The constraints give us n up to 20, m up to 1000, and k up to n. With n ≤ 20, every army can be represented as a 20-bit number, so operations on individual bits are fast. The upper bound on m means we can examine each of the other players individually. A naive approach that compares each player to Fedor using bitwise operations will perform at most 20 × 1000 = 20,000 bit checks, which is well within the time limit. Edge cases include when k = 0, where only armies identical to Fedor’s count, and when k = n, where every player is a friend regardless of differences.

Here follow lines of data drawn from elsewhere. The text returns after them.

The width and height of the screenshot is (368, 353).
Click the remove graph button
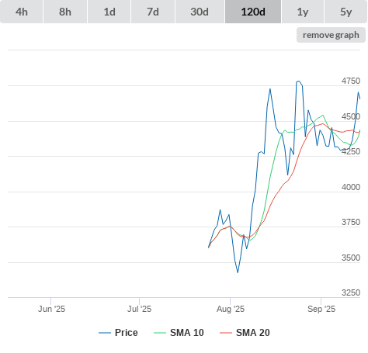[x=331, y=35]
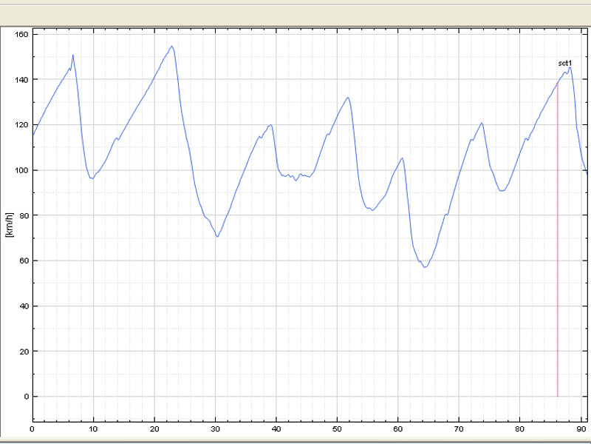The height and width of the screenshot is (444, 591).
Task: Click the small peak near x-axis 61
Action: click(x=402, y=158)
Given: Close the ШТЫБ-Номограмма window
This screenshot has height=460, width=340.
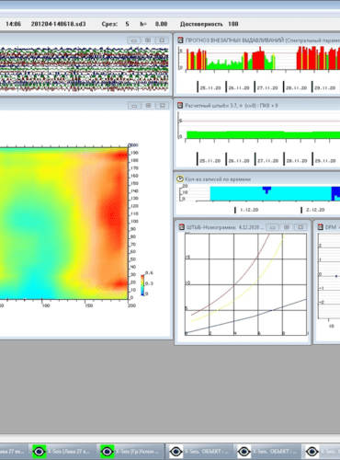Looking at the screenshot, I should coord(300,227).
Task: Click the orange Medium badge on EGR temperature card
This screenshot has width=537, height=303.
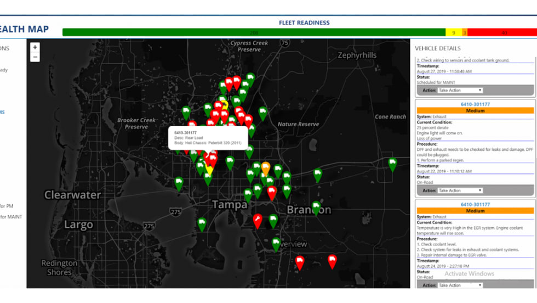Action: [x=475, y=211]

A careless implementation might try to compare decimal numbers directly instead of their binary representations or use string-based binary comparisons. For example, if Fedor's army is 15 (1111 in binary) and another player has 14 (1110 in binary), the naive decimal comparison would miss that they differ in exactly one type, which is allowed if k ≥ 1.
Approaches
The most straightforward solution is brute-force: for each of the first m players, compute the number of differing bits between their army and Fedor’s army. This is equivalent to taking the bitwise XOR of the two numbers and counting the number of 1s in the result. Each 1 corresponds to a type of soldier where the armies differ. If the count is at most k, increment the friendship counter.
This brute-force works because the maximum bit length n is small, so counting differing bits for each player is cheap. There is no need for more advanced techniques like precomputation or combinatorial optimizations. The key insight that simplifies the implementation is using the XOR operation, which converts the problem of counting differing soldier types into counting 1s in a single integer.
| Approach | Time Complexity | Space Complexity | Verdict |
|---|---|---|---|
| Brute Force | O(m × n) | O(1) | Accepted |
| Optimal | O(m × n) | O(1) | Accepted |
The “optimal” here is essentially the same as brute-force, but the insight is recognizing the XOR operation and bit counting as a clean, efficient way to implement it.
Algorithm Walkthrough
- Read the integers n, m, and k from input. These define the number of soldier types, the number of other players, and the maximum allowed differences for friendship.
- Read the next m + 1 lines into an array of integers representing the armies. The last entry in this array is Fedor’s army.
- Initialize a counter
friends = 0to keep track of potential friends. - For each of the first m armies, compute the bitwise XOR with Fedor’s army. This produces an integer where each bit set to 1 represents a type of soldier that differs between the two armies.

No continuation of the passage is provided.